[Work required]
Set down, exactly as written, the lines from the line holding "Task: Click the Khoa Ngân hàng UEH logo" to the end of the data, inclusive, skipping any pictures.

[The data]
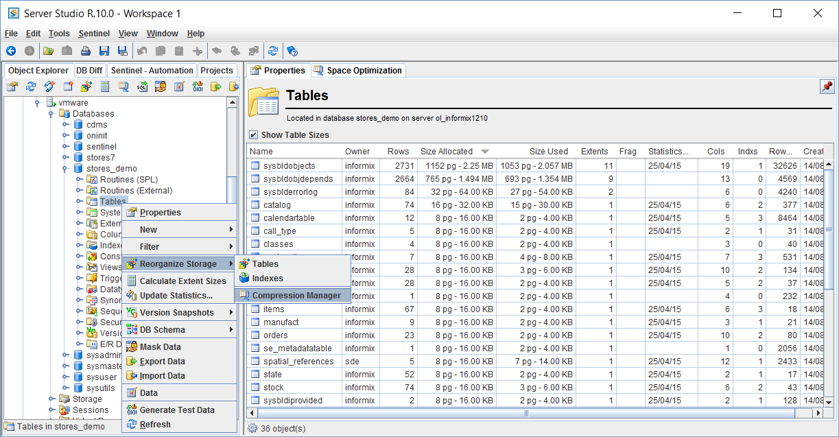Click the Open folder icon in toolbar

(x=49, y=51)
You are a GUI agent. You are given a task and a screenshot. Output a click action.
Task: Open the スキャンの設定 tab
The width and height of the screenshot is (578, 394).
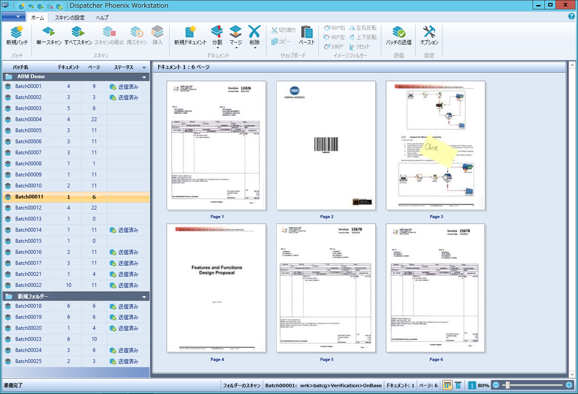70,17
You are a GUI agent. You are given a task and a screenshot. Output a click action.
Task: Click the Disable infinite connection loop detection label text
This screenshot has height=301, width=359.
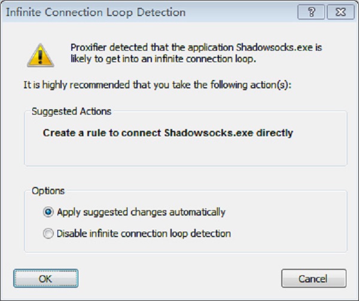pyautogui.click(x=144, y=234)
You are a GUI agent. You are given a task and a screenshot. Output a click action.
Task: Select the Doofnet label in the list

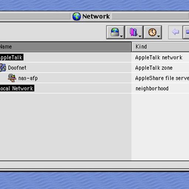pos(17,68)
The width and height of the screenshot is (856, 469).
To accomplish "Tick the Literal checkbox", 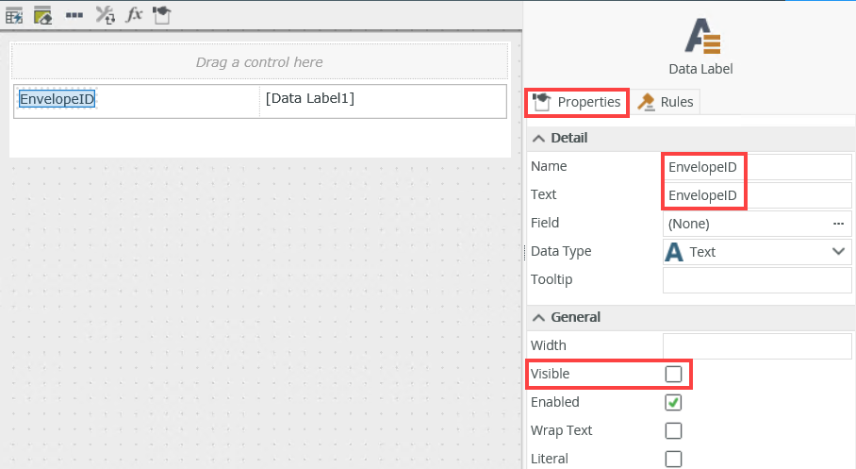I will (x=673, y=459).
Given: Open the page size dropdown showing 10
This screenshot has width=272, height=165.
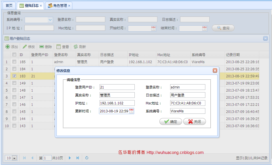Looking at the screenshot, I should 14,158.
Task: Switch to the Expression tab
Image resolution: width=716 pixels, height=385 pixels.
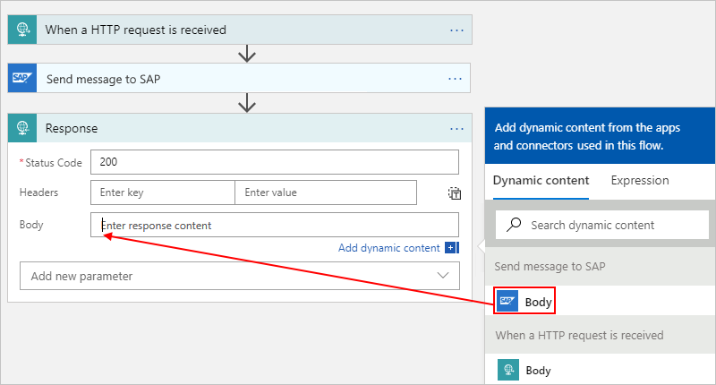Action: coord(640,180)
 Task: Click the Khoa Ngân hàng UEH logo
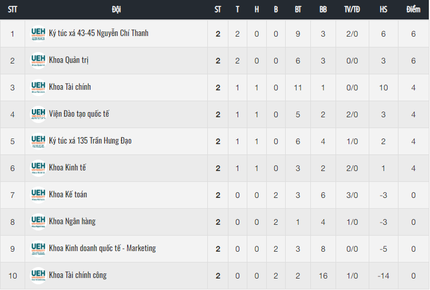[x=38, y=221]
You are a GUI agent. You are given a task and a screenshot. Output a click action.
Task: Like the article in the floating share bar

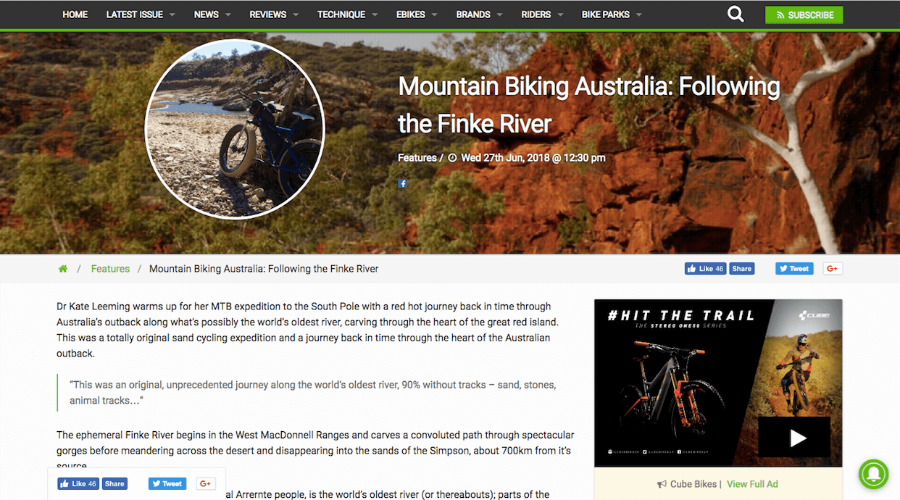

[Output below]
 Task: Click the Khoa Ngân hàng UEH logo
[x=38, y=221]
You are a GUI agent. You are given a task and a screenshot. Output a click action.
Task: Like the article in the floating share bar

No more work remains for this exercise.